[TASK TO COMPLETE]
The article below on tenant estoppel certificates names the things a tenant's choice of approach depends on. List each of them.

[PAGE]
····················
WHEN IS AN ESTOPPEL MORE THAN AN ESTOPPEL?
By
Sheldon A. Halpern and John R. Cauble Jr.
Tenant estoppel certificates can be used against tenants to change the terms of their leases. In the California case of Plaza Freeway Limited Partnership v. First Mountain Bank, 81 Cal.App.4th 616 (2000), the court held that a tenant was conclusively bound by the lease termination date recited in its estoppel certificate even though inconsistent with the actual date. Plaza Freeway serves as a warning that tenants should not sign the forms submitted by their landlords without careful consideration. Tenants should be wary not only of inadvertently changing lease terms, but also of intentional efforts by landlords (and their prospective buyers and lenders) to amend the lease by means of the estoppel certificate.
Tenants may consider the following approaches helpful in managing the risks inherent in giving an estoppel certificate, depending of course on their bargaining positions, relationships, the relevant lease provisions and the specific facts. While the following may serve as a useful checklist, not all of these approaches will be appropriate or obtainable in every case.
REVIEW THE DOCUMENTS
- Review the lease provisions (if any) regarding the delivery of estoppel certificates and the consequences of failure to comply. Comply with any express requirements.
- Review the submitted form of estoppel certificate for accuracy. Check your files and the appropriate people in your company. Correct any mistakes.
····················
[LISTED ENTRIES]
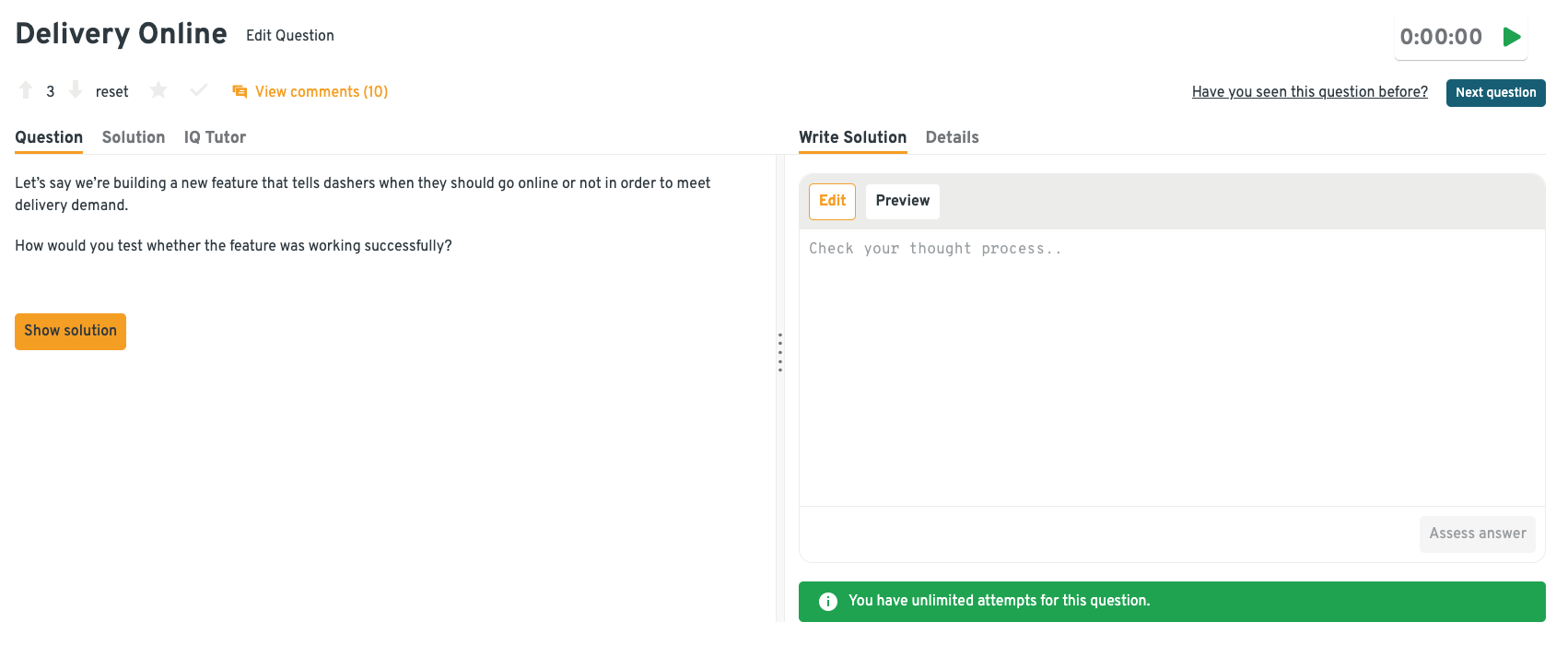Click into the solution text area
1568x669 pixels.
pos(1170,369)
····················
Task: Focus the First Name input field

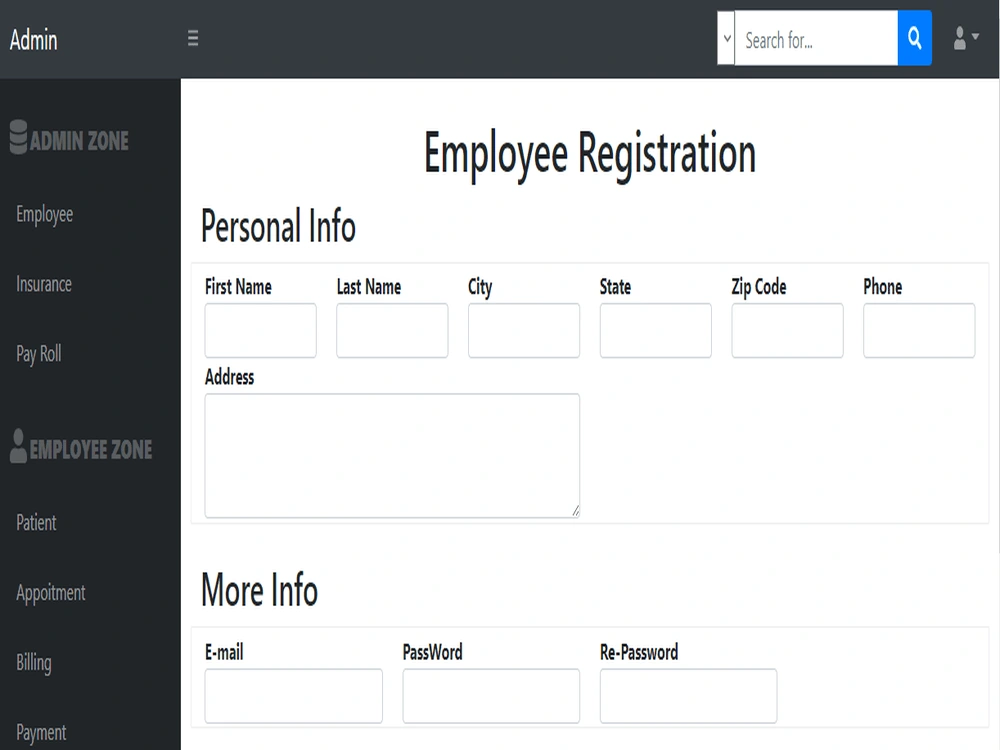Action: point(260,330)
····················
[ANSWER]
- Their bargaining positions
- Relationships
- The relevant lease provisions
- The specific facts